# Briggs & Stratton Vanguard won't start



## paving3636 (May 3, 2015)

Hi there – I am hoping someone out there can help me with an engine issue that has been perplexing me for too long!
It is a Briggs and Stratton Vanguard (mounted in a Westwood T1800 lawn tractor in the UK – model number 368777 type 0114-E1 code 07020811) that wasn’t charging, but otherwise running fine at the end of last year. Took it apart over the winter to change the alternator and took the opportunity to clean the carburettor at the same time. Also replaced the fuel solenoid to the carb at the same time.
Have reassembled (several times) and now it won’t go. There is spark, the compression is good (120psi+) and fuel is getting to carb. With the choke open and the air filter and mount off, you can see fuel coming out of the main jets when my son turns the engine over. However the inlet manifold from there seems dry as does the spark plug.
Have tried some fuel in the spark hole and it doesn’t even fire briefly (strange when there is a spark when tested) which I don’t understand…… the Westwood has a safety switch under the driver seat and have taken this off and taped closed to remove that as a possible cause (but even if that was the problem surely I wouldn’t get a spark?). Have also tried engine start in through the air inlet to the carb and makes no difference. Battery is fully charged and giving good starter motor speed. There is sometimes some exhaust smoke and it sounding like it might go but then never does. There is also a full tank of fresh fuel in.
Everything else is unchanged and this engine was working fine (apart from not charging previously). Any help and advice would be really welcome as I am a bit of a loss just now.
Thanks. David


----------



## AVB (Nov 28, 2014)

Double check your model number. It appears to be a 358777-0114-E1 (V-twin) instead.

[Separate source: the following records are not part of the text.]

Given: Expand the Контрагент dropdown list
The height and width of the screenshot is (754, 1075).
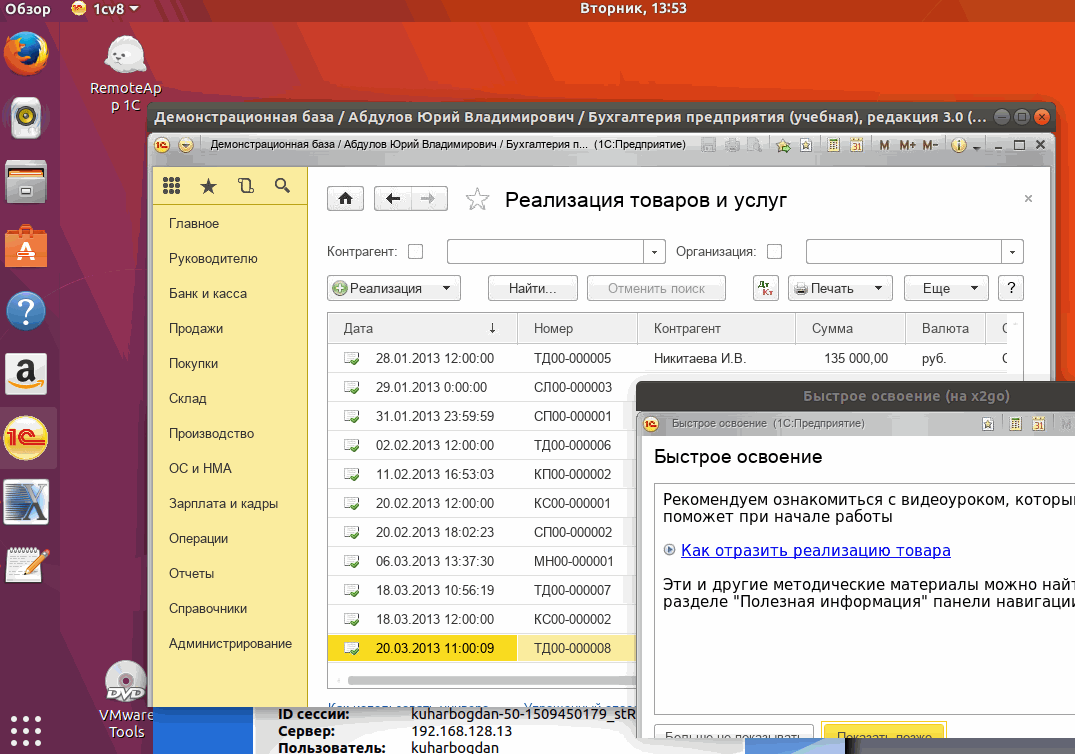Looking at the screenshot, I should pos(655,251).
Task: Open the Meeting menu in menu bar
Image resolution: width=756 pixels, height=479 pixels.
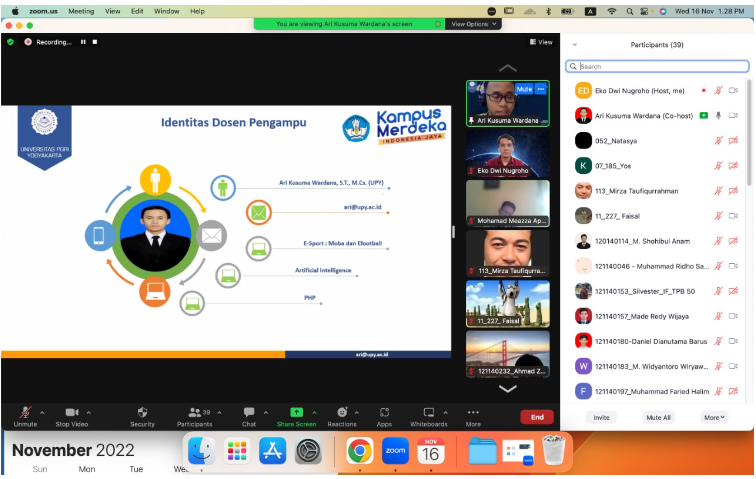Action: coord(81,11)
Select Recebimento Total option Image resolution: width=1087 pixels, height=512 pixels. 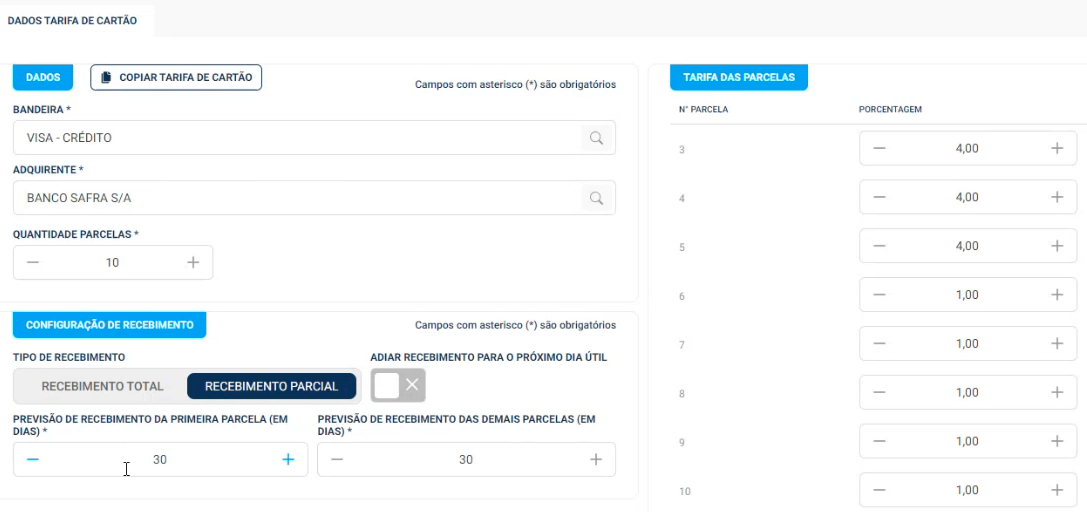point(102,386)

If you haven't took anything a apart other than the flywheel and the carburetor I would think you have an ignition timing issue. This is most likely either the flywheel key is sheared or missing and the flywheel is no longer in time with the crankshaft. I am considering this as it should fire up with you putting fuel in spark hole since you have spark.

Check this flywheel key and remember to properly torque the flywheel nut to 125 ft-lbs. Under tightening of this nut can cause the flywheel to shear the key easily and over tightening can flywheel damage.


----------



## paving3636 (May 3, 2015)

Thanks I will check that as haven't gone back down to the flywheel again. Sounds logical though so here's hoping.


----------



## paving3636 (May 3, 2015)

Can't say how grateful I am for the advice. The key had got pushed out and was lying under the flywheel - put it back in properly and hey presto fired up first time and going like a dream. THANKYOU THANKYOU!


----------